LIVING so near the sea, it is easy to fall hook, line and sinker for fish.

Chef Nathan Outlaw loves it all, raw, smoked, baked or battered.

He now has a handful of restaurants to his name; he’s also written two books about fish – the second of which, Nathan Outlaw’s Fish Kitchen, was published this month – but his enthusiasm shows no signs of waning.

With Weymouth’s Seafood Festival just around the corner, we caught up with the fish expert chef for some tips on how to cook it.

“I have nothing against meat, I enjoy cooking that as well, but for me, the actual subject of seafood is fantastic,” says the 36-year-old, whose father Clive is also a chef.

“I’m quite friendly with a lot of fishermen, and they fascinate me, I could just listen to their stories forever.

“And the actual industry itself, with the sustainability and all that side of things, I love it.”

Despite being an island nation, we lack confidence when it comes to cooking fish, he says.

“The biggest thing that I always tell people is, don’t cook your fish until you’ve got everything else ready,” he advises.

“Have all your vegetables cooked, your sauce, all that will take much longer than a piece of fish.

“Most pieces of fish will cook much quicker than a microwave meal. In three or four minutes, it’s cooked.”

And don’t be put off if your first attempt fails.

“It’s practise, practise, practise. The more you cook fish and the more you handle fish, the better you’re going to get at it.”

Here’s a recipe from Outlaw’s new book for you to try at home...

BAKED WHOLE PLAICE AND CIDER ONIONS WITH TARRAGON AND ANCHOVY BUTTER (Serves 2)

1 plaice, at least 1kg, gutted
50ml olive oil
2 white onions, peeled and finely sliced
2 bay leaves
200ml dry cider Sea salt (Outlaw recommends Cornish sea salt) and freshly ground black pepper

For the tarragon and anchovy butter:
200g unsalted butter, softened
Bunch of tarragon, leaves only
2 shallots, peeled and finely chopped
4 salted anchovy fillets, chopped
Lemon wedges to serve
Salt and pepper

Heat your oven to 220C/Gas Mark 7.

For the tarragon and anchovy butter, put the softened butter into a bowl.
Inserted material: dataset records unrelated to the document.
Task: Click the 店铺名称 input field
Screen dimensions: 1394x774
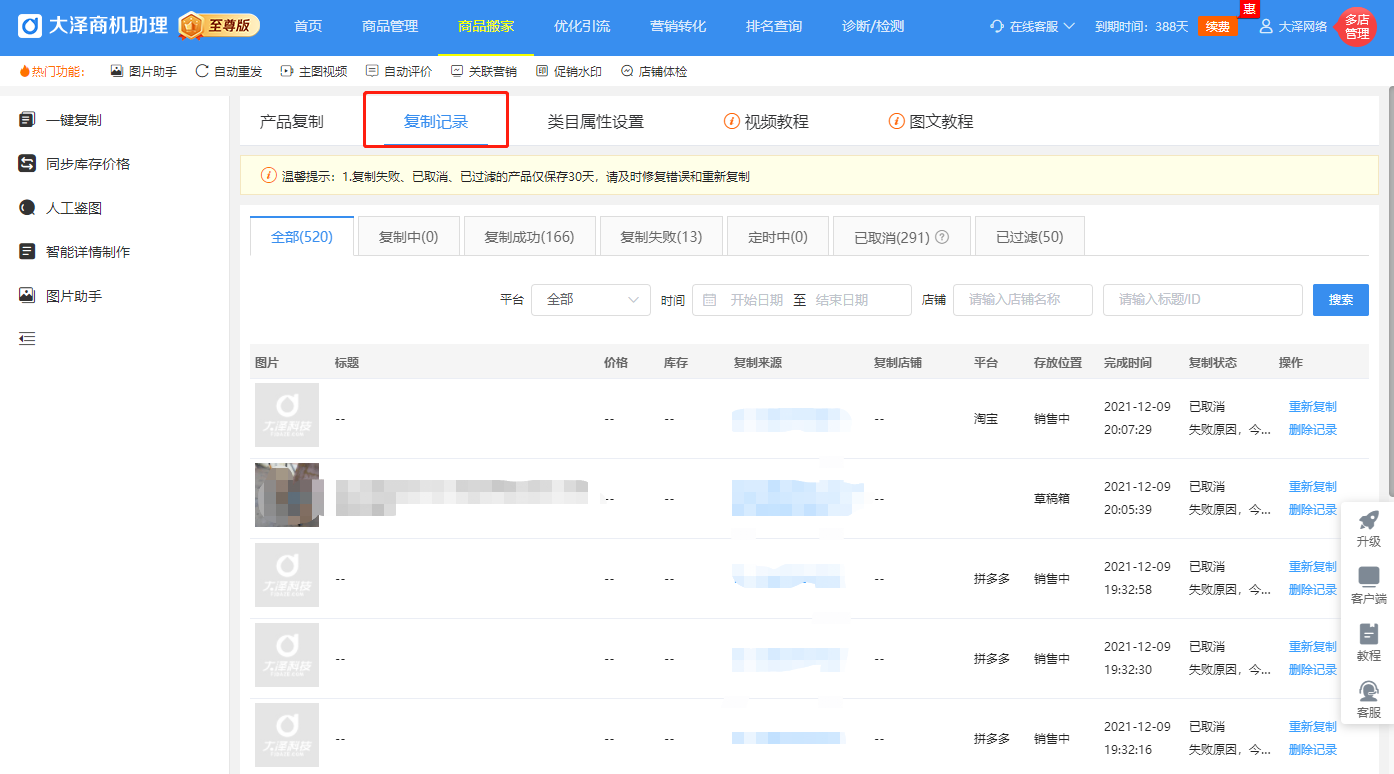Action: 1022,299
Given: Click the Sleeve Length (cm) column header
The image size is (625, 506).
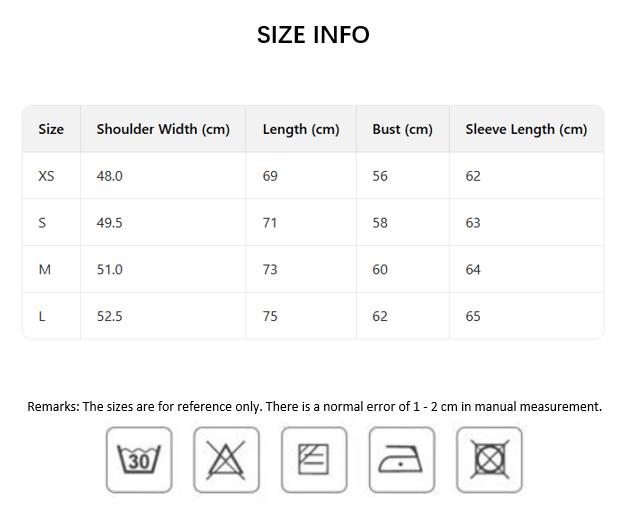Looking at the screenshot, I should 526,129.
Chop the tarragon and add to the butter with the chopped shallots and anchovies.

Mix well until evenly combined and season with pepper, and a little salt if needed, to taste. Shape the butter into a roll on a sheet of cling film, wrap in the film and twist and tie the ends to seal.

Refrigerate to firm up.

Put the olive oil, onions and bay leaves in a roasting tray, pour on the cider and cook in the oven for 20 minutes.

Season the plaice all over with salt and pepper.

Take the roasting tray from the oven and lay the fish on top of the onions.

Put the tray back in the oven and cook for 12 to 15 minutes, or until the plaice is just cooked.

Meanwhile, unwrap and slice the butter.

To check the fish is cooked, make an incision into the thickest part and see if the flesh is pulling away from the bone.

Lay the sliced butter on top of the fish and pop the tray back into the oven for two minutes.

Serve the plaice simply with the cider onions and lemon wedges.